I agree with you – from my experience (with more than one UK insurer) many insurers do all they can to avoid their obligations to customers who have valid claims – Car, home, travel or otherwise.

A Small claims hearing is an option for people, but insurers know this could be a time consuming & daunting aspect which many won’t want to put themselves through. The Financial Ombudsman Service (as far as I’m aware) are inundated with complaints by consumers.

As you say, insurers ‘try it on’. I had another insurer (who I also challenged successfully) say to me “…we turn down all claims in the first instance…” – A disgrace in my opinion!

I have learnt the hard way & these days always read the small print when renewing cover. Then in the event of a valid claim that needs challenging, I’m armed with the info.

I’m glad you succeeded with yours!

It’s worthwhile researching reputable insurance & LV to my knowledge are pretty good in honouring valid claims.

Through my experience it’s the underwriter that’s vital – they hold the key when it comes to a claim. Some policies eg. M & S – I find misleading as customers may think they are buying insurance with M & S – but it’s the underwriter who the policy is actually with.

Stay with LV it seems!

Naomi, my impression is that if you buy the cheaper insurances – car, house or travel – they are likely to put up more of a fight if a claim may not be clearcut. I believe you get what you pay for when it comes to the crunch.
Regarding underwriters, this is not uncommon. My car insurance is purchased from nationwide, but provided by LV. My house insurance is purchased through John Lewis but provided by AXA. this is disclosed when applying.
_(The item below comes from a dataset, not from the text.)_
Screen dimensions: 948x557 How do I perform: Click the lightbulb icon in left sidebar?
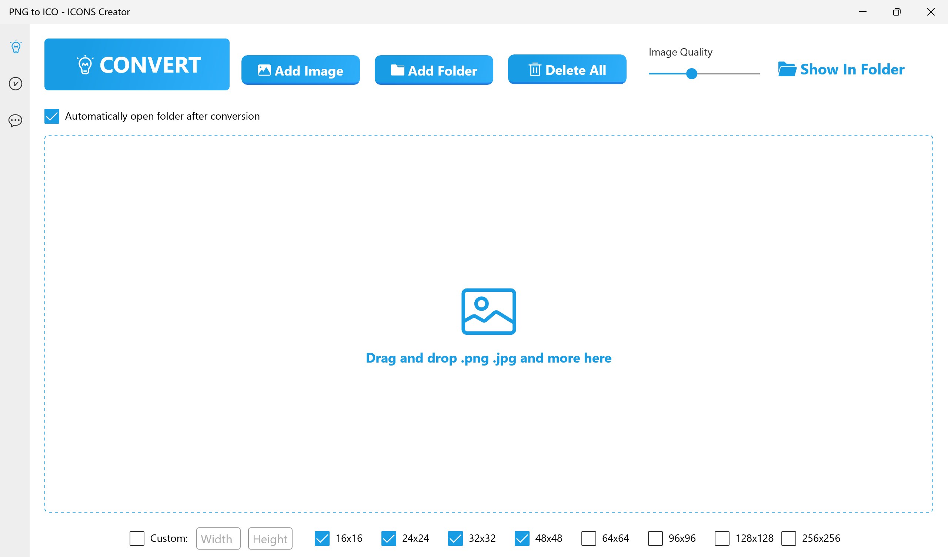(16, 47)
Whilst I hope it won’t be necessary, in the event of a claim I will be dealing with NW and JLP and hope to benefit from their customer service.

My mother’s chimney was damaged in a storm which affected a number of houses around, and our claim on her behalf was rejected on grounds of lack of evidence of maintenance of the chimney. What do you do to maintain a chimney in a brick-built terrace house? We didn’t have evidence of regular roof inspections, though they had been done every couple of years in the past few years, and didn’t bother to challenge the insurers. But I’m not sure that roof inspections would necessarily have looked at the chimney too, or recorded any acceptable evidence of good condition. Roofers tend to be men of few words.

As – Your comment that the roof has been looked at ” they had been done every couple of years in the past few years” strongly suggest the roof was nearing the end of its life. Roofs other than flat roofs have life spans of 50-100 years so looking every couple of years is revealing. Chimneys can normally be seen from ground level and a pair of binoculars, or a builder can help.

Essentially though a brick chimney will need re-pointing like all brickwork. Probably moreso as it is exposed to the elements [and the flashings checked]. Using the chimney also creates more wear and tear on the fabric of the chimney and this is worse if gas and oil boilers are used. There should be a flue pipe but this can wear out and the fumes attack the brickwork. Capped or with a cowl are options if it is disused.

BTW a lot of chimney problems occur where homeowners have chimney breasts removed which weakens the structure and a lean can be apparent – and eventually a collapse.